Сразу бросилась в глаза пара «поросят». Они стояли напротив, обнявшись, тесно прилипнув друг к другу одинаковыми упитанными телами. Он обратил внимание на ее упрямый полутораподбородочный профиль с чуть вздернутым крупным носом и скошенным затылком. Неприятно поразило, как похож этот профиль, да и вся она вообще, на ту, что была с ним позавчерашней ночью. «Девочка-балерина… Во что превратилась, Боже мой! — вздохнул тяжело и спохватился: — А сам-то…» Но себя тут же оправдал: «Ну, я все-таки. Хоть похудел».
В самолете его место с краю уже заняли — трое подвыпивших пареньков непременно хотели быть вместе и просили поменяться местами с их приятелем. Ему было все равно, и он пошел искать предложенное место. К легкому его удивлению оно оказалось рядом с Пашей. Упитанная подружка устроилась у окна и сразу задремала. Паша последовал ее примеру. «Как животные», — раздраженно подумал он и отвернулся.
Заметное оживление в сонном салоне говорило о начале массового разлива. Две стюардессы катили по проходу тележку с напитками, своей прелестью еще более распаляя алчущих. Его соседи, само собой, и тут урвали. «Плесните еще, барышня, не стесняйтесь, мы с подружкой, видите, крупные какие. Подрастающие организмы, в натуре», — хитро подмигивал Паша юной виночерпии, и та, хихикнув, изящной лапкой щедро удвоила их дозы.

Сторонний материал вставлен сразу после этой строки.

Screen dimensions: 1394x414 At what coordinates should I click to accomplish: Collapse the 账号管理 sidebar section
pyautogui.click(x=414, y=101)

Он получил положенное ему, выпил залпом и грыз даденный на закуску соленый сухарик. Паша с подружкой, разогретые коньяком, активно миловались, лобызаясь и сильно гладя друг другу самые любовные части упитанных тел. Зрелище к разряду соблазнительных не относилось. «Хорошо им, толстокожим, — с некоторой даже завистью подумал он, невольно наблюдая неуклюжую любовную игру. — Чувством прекрасного не обременены — лишь бы тело теплое было. Облапить и забыться. Сам факт разнополости возбуждает. Я вот так не умею. Не могу, если некрасиво». И со стыдом снова вспомнил муки позапрошлой ночи.

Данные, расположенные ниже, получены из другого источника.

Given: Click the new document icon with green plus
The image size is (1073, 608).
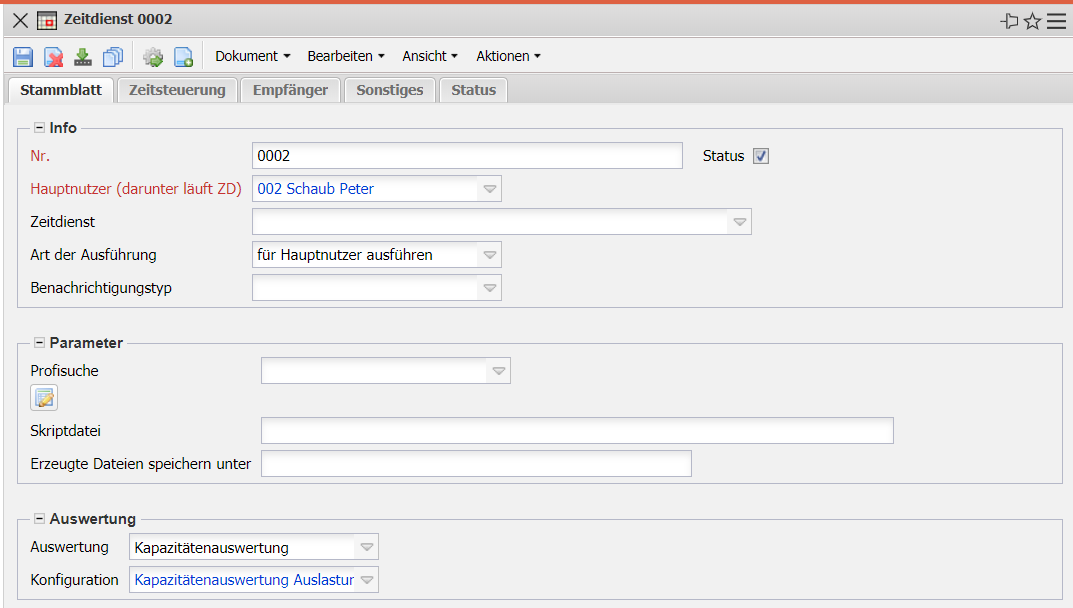Looking at the screenshot, I should coord(183,57).
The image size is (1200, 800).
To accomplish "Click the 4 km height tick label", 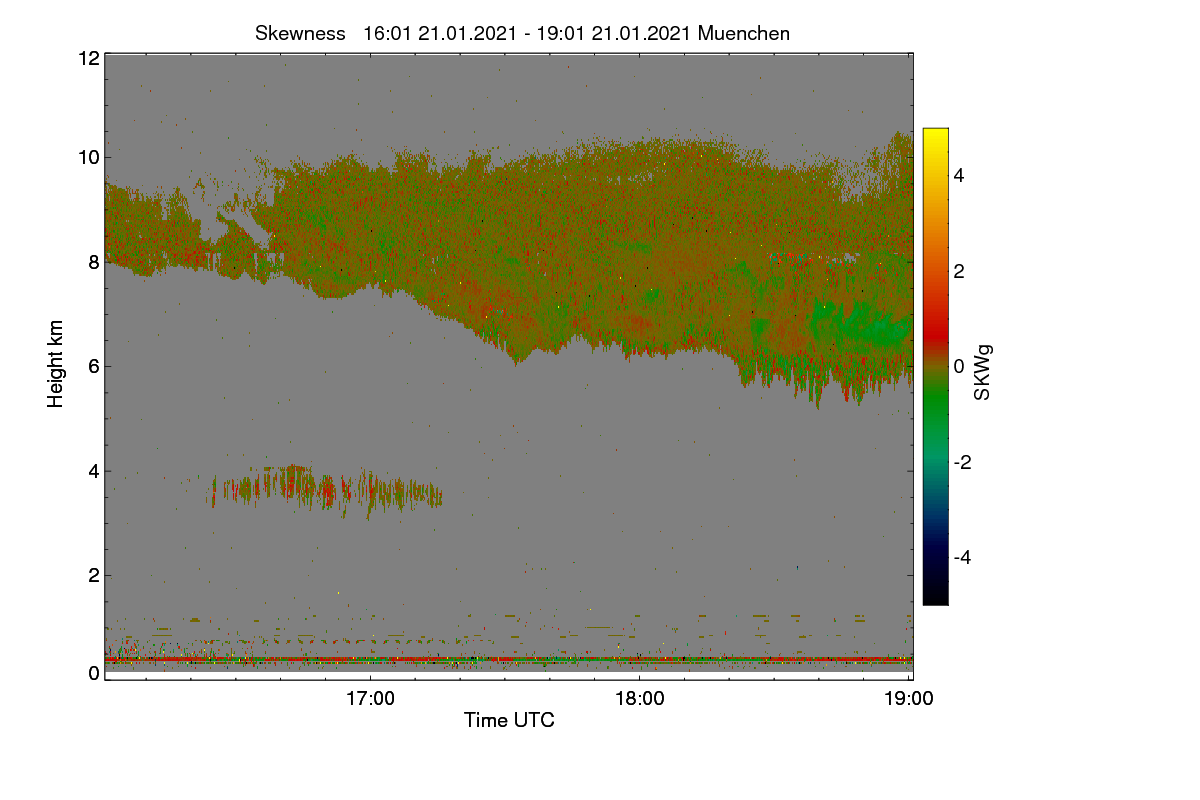I will tap(94, 470).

Ее ровное тело располневшней отставной балерины оставляло его совершенно равнодушным, и как ни старался он изобразить пылкую любовь, ничего не получалось. А она лежала спокойно, ничего не требовала, в меру, но без страсти, отвечала на его ласки, несмело гладила, как несмышленая внучка деда, вздыхала «старые мы уже», ждала… Да при чем здесь старость! Ни затей никаких, ничего. Нет, не так хотелось, а — впиться поцелуем в разлет белых бедер. А-а-а!.. Но с ней разве такое возможно? Балери-ина… Иная с такими гибкими возможностями на уши встала бы, чтобы милого распалить. А эта… Впрочем, всегда такая была — безвкусная. Просто юность это скрашивала. А остальное в ней он сам себе придумал. Юность неотразима. А когда ее нет… Неспособность к любовной игре — тоже ведь толстокожесть, бесчувствие к прекрасному. «Потому и смеет свое плясовое ремесло с моей высокой литературой сравнивать! — подумал в священном гневе. — Что ей моя литература! Ей бы меня на кухню затащить».

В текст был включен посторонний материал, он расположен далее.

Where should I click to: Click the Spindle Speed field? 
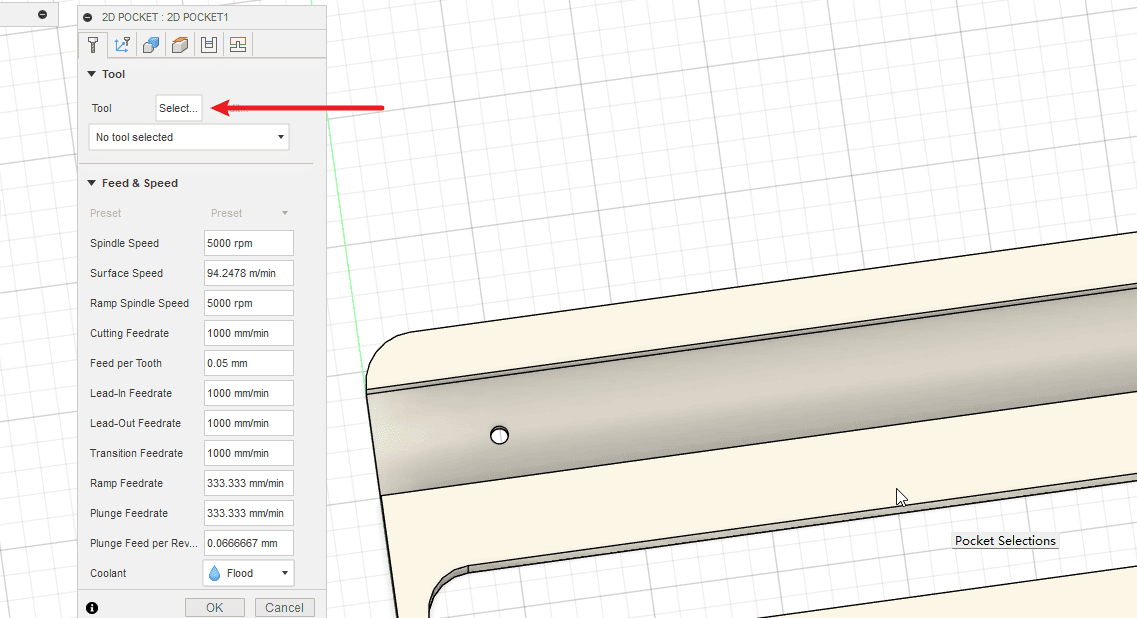(x=248, y=243)
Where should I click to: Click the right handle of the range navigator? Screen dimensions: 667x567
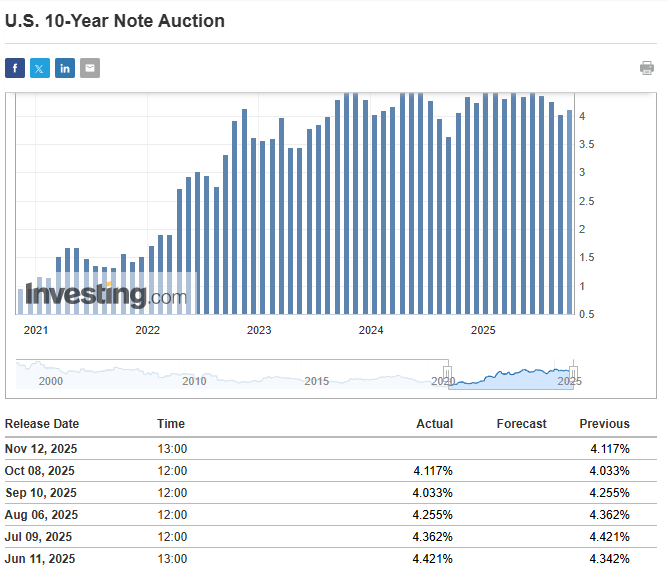tap(574, 374)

Промучившись ночь напролет, под утро он задремал и в сонной мечте сумел что-то такое вообразить. И сделал-таки свое дело. Она была почти счастлива, он — почти мертв от душевной усталости, стыда и отвращения. Был тот час раннего-раннего майского утра, когда нежный полусвет осторожно проникает сквозь занавески, даруя счастливцам упоение утренней страстью. «Мне пора», — шепнула она проникновенно. Он со страхом подумал, что надо вставать и идти ее провожать. Наверное, в его взгляде было столько муки, что она поспешно прибавила: «Нет, ты спи, спи. Я сама дойду».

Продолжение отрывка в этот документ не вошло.